Part of a data file
··········
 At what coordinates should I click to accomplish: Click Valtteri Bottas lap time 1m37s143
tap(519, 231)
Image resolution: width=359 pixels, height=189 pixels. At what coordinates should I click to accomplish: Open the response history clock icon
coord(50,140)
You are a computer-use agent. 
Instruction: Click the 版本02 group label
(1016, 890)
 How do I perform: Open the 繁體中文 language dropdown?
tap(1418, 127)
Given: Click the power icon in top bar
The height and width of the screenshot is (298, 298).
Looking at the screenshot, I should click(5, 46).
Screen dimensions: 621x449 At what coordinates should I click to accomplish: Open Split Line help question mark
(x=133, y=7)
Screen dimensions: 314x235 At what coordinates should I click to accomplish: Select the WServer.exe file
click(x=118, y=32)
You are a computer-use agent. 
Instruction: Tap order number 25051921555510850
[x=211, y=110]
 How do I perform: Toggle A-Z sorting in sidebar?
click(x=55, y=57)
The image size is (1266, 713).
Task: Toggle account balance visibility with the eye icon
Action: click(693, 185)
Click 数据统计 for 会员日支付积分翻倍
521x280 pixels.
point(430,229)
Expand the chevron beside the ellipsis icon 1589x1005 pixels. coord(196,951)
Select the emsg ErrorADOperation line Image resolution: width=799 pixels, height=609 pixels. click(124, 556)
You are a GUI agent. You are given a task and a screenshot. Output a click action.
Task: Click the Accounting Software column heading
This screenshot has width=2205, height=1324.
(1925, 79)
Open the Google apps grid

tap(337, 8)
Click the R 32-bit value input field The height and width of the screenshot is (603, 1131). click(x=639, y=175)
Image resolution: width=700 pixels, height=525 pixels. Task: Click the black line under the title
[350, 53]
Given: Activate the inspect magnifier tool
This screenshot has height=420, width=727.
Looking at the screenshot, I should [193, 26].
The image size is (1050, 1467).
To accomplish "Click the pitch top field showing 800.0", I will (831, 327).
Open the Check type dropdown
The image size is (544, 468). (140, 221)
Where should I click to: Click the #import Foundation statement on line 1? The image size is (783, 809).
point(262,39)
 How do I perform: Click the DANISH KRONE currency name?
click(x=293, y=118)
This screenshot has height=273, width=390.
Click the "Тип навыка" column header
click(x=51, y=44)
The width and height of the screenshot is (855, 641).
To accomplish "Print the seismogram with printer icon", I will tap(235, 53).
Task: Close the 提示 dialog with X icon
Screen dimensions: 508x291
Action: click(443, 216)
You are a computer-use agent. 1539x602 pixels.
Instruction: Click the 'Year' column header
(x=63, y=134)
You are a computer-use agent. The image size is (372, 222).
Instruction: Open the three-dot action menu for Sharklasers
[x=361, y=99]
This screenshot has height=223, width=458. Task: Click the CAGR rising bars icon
··········
* **What the exercise asks**: Can you copy every row above character for character, with nothing changed?

* **Response to the task**:
 At what coordinates should I click to accomplish: Click Valtteri Bottas lap time 1m37s143
tap(519, 231)
Image resolution: width=359 pixels, height=189 pixels. At what coordinates should I click to accomplish: Open the response history clock icon
coord(50,140)
You are a computer-use agent. 
Instruction: Click the 版本02 group label
(1016, 890)
 How do I perform: Open the 繁體中文 language dropdown?
tap(1418, 127)
Given: Click the power icon in top bar
The height and width of the screenshot is (298, 298).
Looking at the screenshot, I should click(5, 46).
Screen dimensions: 621x449 At what coordinates should I click to accomplish: Open Split Line help question mark
(x=133, y=7)
Screen dimensions: 314x235 At what coordinates should I click to accomplish: Select the WServer.exe file
click(x=118, y=32)
You are a computer-use agent. 
Instruction: Tap order number 25051921555510850
[x=211, y=110]
 How do I perform: Toggle A-Z sorting in sidebar?
click(x=55, y=57)
The image size is (1266, 713).
Task: Toggle account balance visibility with the eye icon
Action: click(693, 185)
Click 数据统计 for 会员日支付积分翻倍
521x280 pixels.
point(430,229)
Expand the chevron beside the ellipsis icon 1589x1005 pixels. coord(196,951)
Select the emsg ErrorADOperation line Image resolution: width=799 pixels, height=609 pixels. click(124, 556)
You are a GUI agent. You are given a task and a screenshot. Output a click action.
Task: Click the Accounting Software column heading
This screenshot has width=2205, height=1324.
(1925, 79)
Open the Google apps grid

tap(337, 8)
Click the R 32-bit value input field The height and width of the screenshot is (603, 1131). click(x=639, y=175)
Image resolution: width=700 pixels, height=525 pixels. Task: Click the black line under the title
[350, 53]
Given: Activate the inspect magnifier tool
This screenshot has height=420, width=727.
Looking at the screenshot, I should [193, 26].
The image size is (1050, 1467).
To accomplish "Click the pitch top field showing 800.0", I will (831, 327).
Open the Check type dropdown
The image size is (544, 468). (140, 221)
Where should I click to: Click the #import Foundation statement on line 1? The image size is (783, 809).
point(262,39)
 How do I perform: Click the DANISH KRONE currency name?
click(x=293, y=118)
This screenshot has height=273, width=390.
Click the "Тип навыка" column header
click(x=51, y=44)
The width and height of the screenshot is (855, 641).
To accomplish "Print the seismogram with printer icon", I will tap(235, 53).
Task: Close the 提示 dialog with X icon
Screen dimensions: 508x291
Action: click(443, 216)
You are a computer-use agent. 1539x602 pixels.
Instruction: Click the 'Year' column header
(x=63, y=134)
You are a computer-use agent. The image size is (372, 222).
Instruction: Open the three-dot action menu for Sharklasers
[x=361, y=99]
This screenshot has height=223, width=458. Task: Click the CAGR rising bars icon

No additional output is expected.